Por Gustavo Martins-Coelho

Na vida, há dois passatempos que aprecio: fazer planos e não os cumprir. Sou uma Penélope de agenda em punho.

Gosto mais de fazer planos sozinho. Mas prefiro incumpri-los acompanhado. Não gosto de que as pessoas me falhem [1]. Se não desfizermos juntos os planos, que graça tem ser deixado plantado no meio do deserto, com uma agenda na mão?

Os mestres da diversão são os ratos. Erma Bombeck [2] dixit:

Rodents have all of the fun. For years, [lab rats and mice] have been plied with booze, pot, cigarettes, birth-control pills, too much sunshine, cyclamates, caffeine, ear-splitting decibels, late hours, and diets of snack foods. […] How come there are more rats and mice than people?

Mas, já que não podemos enfrascar-nos em tudo o que faz mal, para os humanos, há outras diversões. Andar nas escadas rolantes em sentido contrário é a loucura! O meu professor de Biologia recomendava vivamente um episódio de telenovela por dia para aclarar as ideias. Foi um dos melhores professores que tive. Há ainda os concertos.

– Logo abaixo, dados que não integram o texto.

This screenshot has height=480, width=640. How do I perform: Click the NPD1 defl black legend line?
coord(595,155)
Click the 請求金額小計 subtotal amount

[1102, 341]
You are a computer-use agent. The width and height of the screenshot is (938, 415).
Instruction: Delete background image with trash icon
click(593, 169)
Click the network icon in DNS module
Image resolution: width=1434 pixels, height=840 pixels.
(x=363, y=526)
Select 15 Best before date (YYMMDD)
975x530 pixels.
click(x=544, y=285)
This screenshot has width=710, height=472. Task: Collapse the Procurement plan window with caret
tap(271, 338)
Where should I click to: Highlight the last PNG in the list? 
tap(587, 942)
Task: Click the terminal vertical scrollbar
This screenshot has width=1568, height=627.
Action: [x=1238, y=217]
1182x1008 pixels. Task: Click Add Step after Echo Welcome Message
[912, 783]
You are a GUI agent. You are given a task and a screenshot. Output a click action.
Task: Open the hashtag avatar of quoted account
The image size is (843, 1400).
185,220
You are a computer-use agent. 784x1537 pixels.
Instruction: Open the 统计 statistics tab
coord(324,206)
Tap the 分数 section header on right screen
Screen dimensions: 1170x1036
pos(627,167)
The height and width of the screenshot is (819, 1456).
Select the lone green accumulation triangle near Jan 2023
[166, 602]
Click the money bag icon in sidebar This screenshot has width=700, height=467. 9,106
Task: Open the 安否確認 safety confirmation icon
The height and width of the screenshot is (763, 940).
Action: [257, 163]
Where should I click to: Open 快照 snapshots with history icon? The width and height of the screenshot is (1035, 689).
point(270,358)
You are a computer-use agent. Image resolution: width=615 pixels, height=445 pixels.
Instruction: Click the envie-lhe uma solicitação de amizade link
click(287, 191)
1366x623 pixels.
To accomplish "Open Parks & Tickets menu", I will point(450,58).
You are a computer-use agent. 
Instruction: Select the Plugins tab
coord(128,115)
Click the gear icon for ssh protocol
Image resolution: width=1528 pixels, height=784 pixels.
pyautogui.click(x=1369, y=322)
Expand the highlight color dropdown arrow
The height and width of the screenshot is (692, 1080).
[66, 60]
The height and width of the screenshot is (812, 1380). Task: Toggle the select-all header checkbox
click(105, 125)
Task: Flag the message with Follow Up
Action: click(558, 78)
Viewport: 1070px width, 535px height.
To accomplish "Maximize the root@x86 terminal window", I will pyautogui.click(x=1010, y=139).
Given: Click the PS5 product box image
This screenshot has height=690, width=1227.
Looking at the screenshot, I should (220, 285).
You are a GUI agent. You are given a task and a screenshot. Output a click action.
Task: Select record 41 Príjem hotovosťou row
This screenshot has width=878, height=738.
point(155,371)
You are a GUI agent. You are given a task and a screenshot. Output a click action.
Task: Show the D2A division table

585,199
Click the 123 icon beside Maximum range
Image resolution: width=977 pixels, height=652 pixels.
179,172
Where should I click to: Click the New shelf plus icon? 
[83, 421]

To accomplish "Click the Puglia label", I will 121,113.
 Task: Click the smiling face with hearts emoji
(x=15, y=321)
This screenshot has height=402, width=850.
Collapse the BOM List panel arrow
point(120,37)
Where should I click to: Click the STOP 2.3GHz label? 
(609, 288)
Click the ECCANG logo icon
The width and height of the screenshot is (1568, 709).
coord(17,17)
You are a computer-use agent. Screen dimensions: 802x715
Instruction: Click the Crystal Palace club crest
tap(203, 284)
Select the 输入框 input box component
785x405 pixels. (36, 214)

Mas os concertos têm o inconveniente de serem públicos. Um tipo paga para cima dum balúrdio para ir a um concerto e acaba a ter de ouvir o tipo do lado a karaokar em vez do artista! Não acho bem, não senhor! Eu, quando vou a um concerto, vou pela música. Há quem vá pela conversa, bem sei. No entanto, eu, para conversar, prefiro outros locais. Mas a verdade é que cada um sabe das suas preferências e ninguém tem o direito de julgar.

Há vários tipos de concertos. A vantagem dos de música contemporânea é que, se um dos instrumentos estiver desafinado, ou se um dos músicos se enganar, ninguém dá conta, porque aquilo já soa naturalmente mal. Está bem pensado.

Já o Abrunhosa não dá concertos. Faz manifestos. Eu também faço manifestos [3, 4, 5, 6]. Muitos. Mas os meus não têm sentido. Como muito do que digo.